Tudor England also saw the first sock revolution, with the invention of the knitting machine in 1589 by William Lee, which could knit socks six times faster than by hand. Unfortunately, Queen Elizabeth I refused him a patent for his invention because she didn’t like the quality of the stockings it produced. She was used to the fine silk legwear imported from continental Europe. Lee’s machine, she complained, made wool socks that were too coarse for the royal trotters.
Over the intervening centuries, socks continued to evolve, with the universal transition to gunnysacks that are more recognisable as a sock today arriving in the period following the French Revolution. The ‘short breech and stockings’ look went the way of most fashion aberrations, and men began to wear longer strides. No longer needing to cover the lower leg, socks got shorter and started take on the appearance of the contemporary sock. They were also a ‘luxury’ most people could afford, for by this time knitting was a common skill; all one required to rustle up a pair was a couple of sticks, a length of thread and a wife.
The advent of elastic thread provided the next revolutionary spasm – and although you might take it for granted that your socks will stay at attention, until the end of the 1920s even the finest socks required suspenders. It was also at this point that the classic Argyle pattern was born, the beneficiary of shorter trouser styles that made socks highly fashionable. Then in 1938 came, arguably, the final major sock innovation, the invention of nylon, with its strength and elasticity working well with socks.

ACTIVITY LIST:
A. Repeat the passage on the history of socks above word for word, beginning at the words "The advent of" and stopping after "well with socks.".
B. Answer these questions from the text on the history of socks above:
(i) In what year did William Lee invent the knitting machine?
(ii) Until the end of which decade did even the finest socks require suspenders?
(iii) What material was invented in 1938?

INFORMATION PROVIDED:
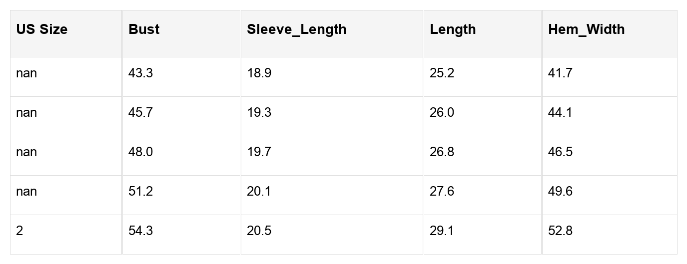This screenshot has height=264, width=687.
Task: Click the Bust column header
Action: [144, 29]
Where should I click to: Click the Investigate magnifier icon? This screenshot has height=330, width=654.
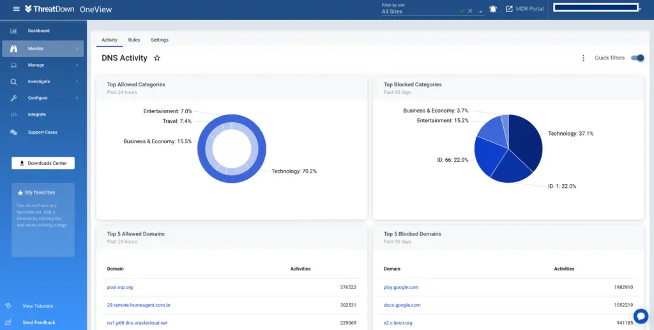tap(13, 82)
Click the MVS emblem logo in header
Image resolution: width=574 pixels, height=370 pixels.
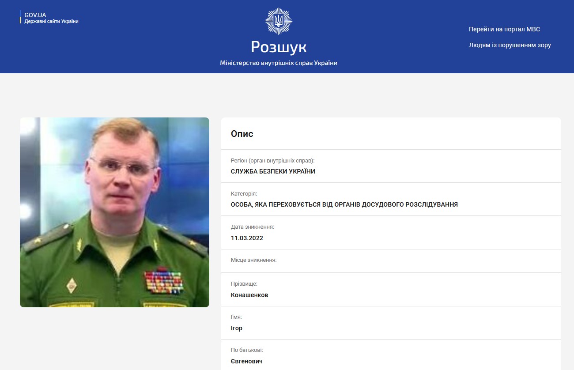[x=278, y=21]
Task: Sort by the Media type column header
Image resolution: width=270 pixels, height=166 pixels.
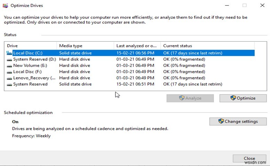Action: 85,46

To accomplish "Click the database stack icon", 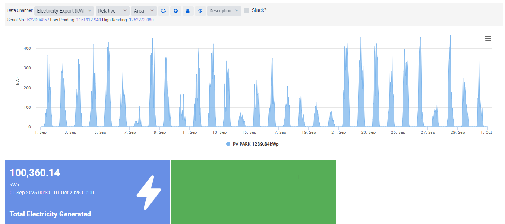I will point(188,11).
--
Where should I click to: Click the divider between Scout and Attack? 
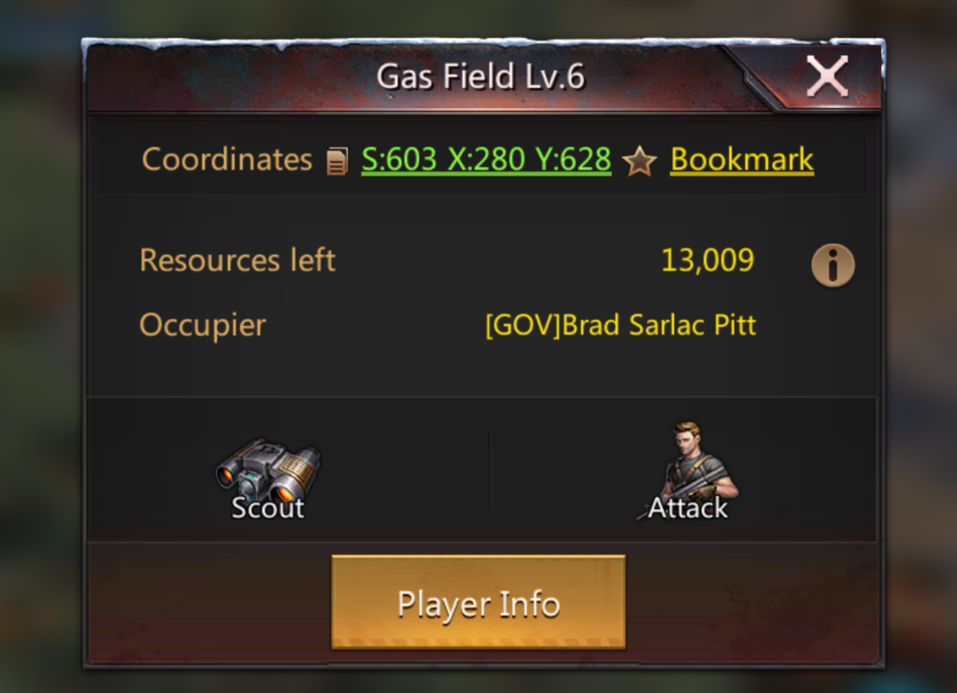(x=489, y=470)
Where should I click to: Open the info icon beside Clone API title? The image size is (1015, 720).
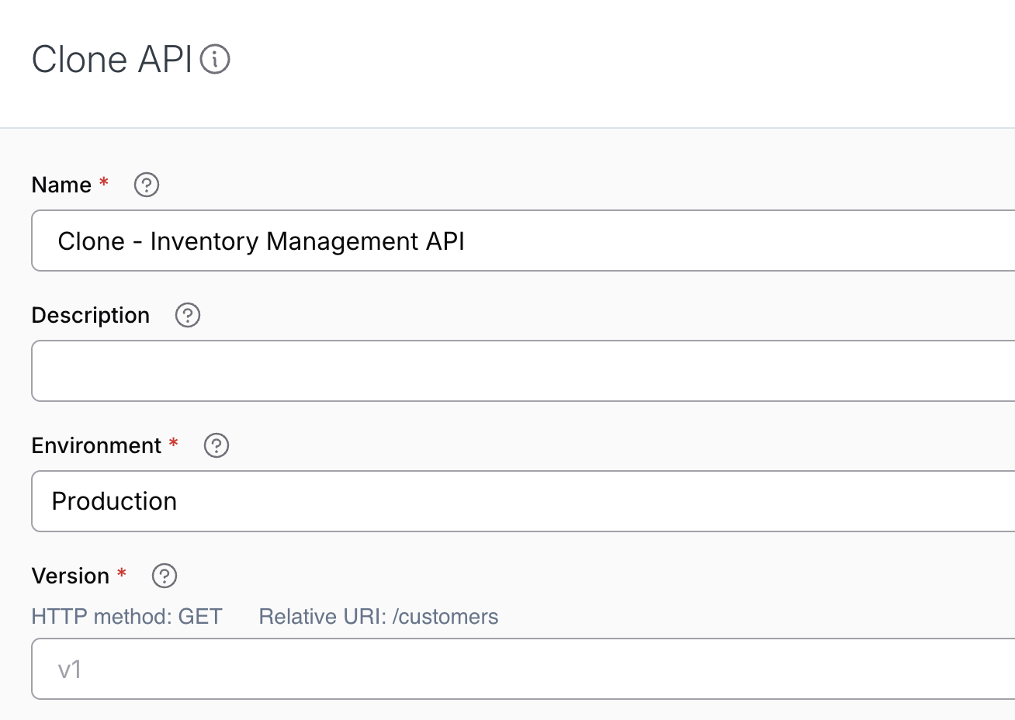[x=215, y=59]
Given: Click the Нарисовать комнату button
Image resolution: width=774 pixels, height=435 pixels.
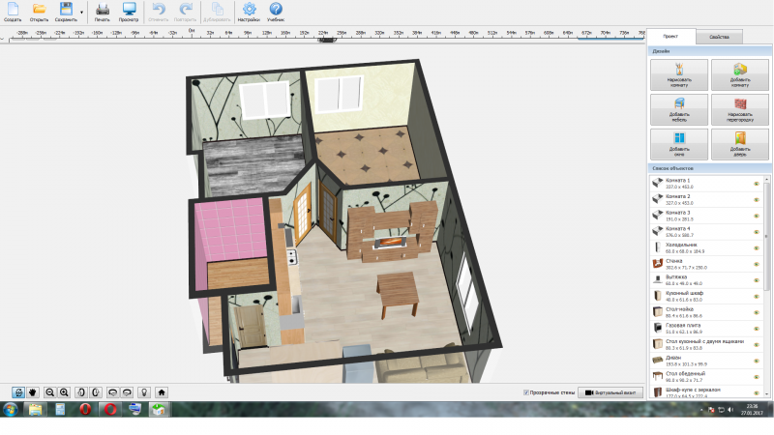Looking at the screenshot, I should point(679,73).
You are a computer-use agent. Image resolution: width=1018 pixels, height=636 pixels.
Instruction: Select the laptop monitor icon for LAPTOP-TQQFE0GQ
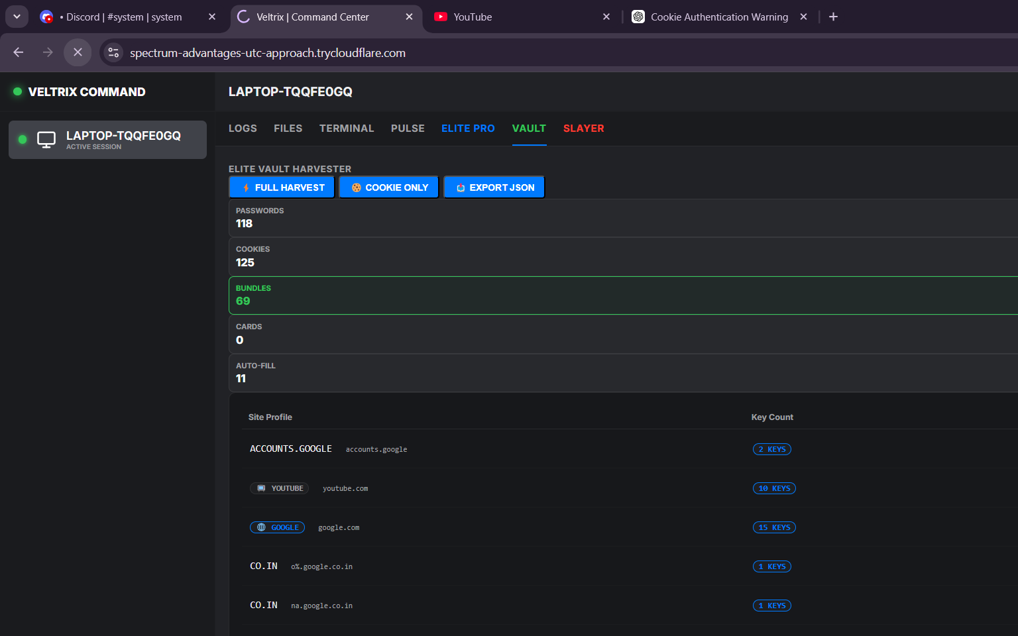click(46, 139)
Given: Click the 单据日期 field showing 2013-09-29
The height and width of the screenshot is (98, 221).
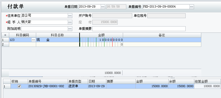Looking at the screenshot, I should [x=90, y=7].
--
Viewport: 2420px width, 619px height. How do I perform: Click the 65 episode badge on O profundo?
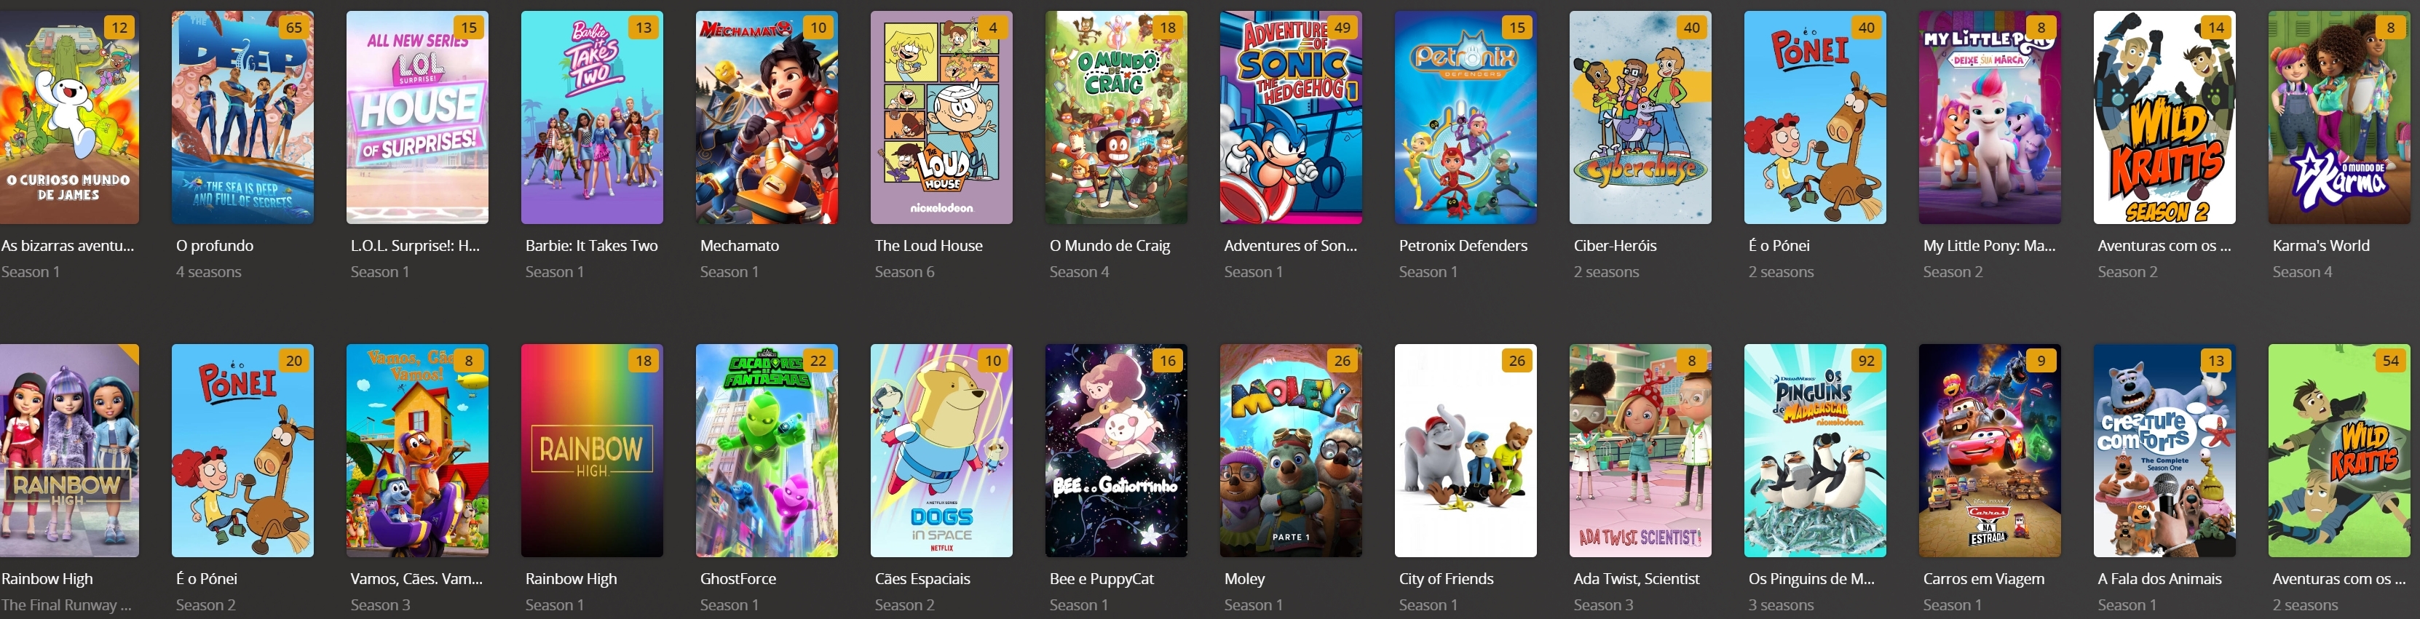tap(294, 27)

RESULTS:
A.
The advent of elastic thread provided the next revolutionary spasm – and although you might take it for granted that your socks will stay at attention, until the end of the 1920s even the finest socks required suspenders. It was also at this point that the classic Argyle pattern was born, the beneficiary of shorter trouser styles that made socks highly fashionable. Then in 1938 came, arguably, the final major sock innovation, the invention of nylon, with its strength and elasticity working well with socks.

B.
(i) 1589
(ii) The 1920s
(iii) Nylon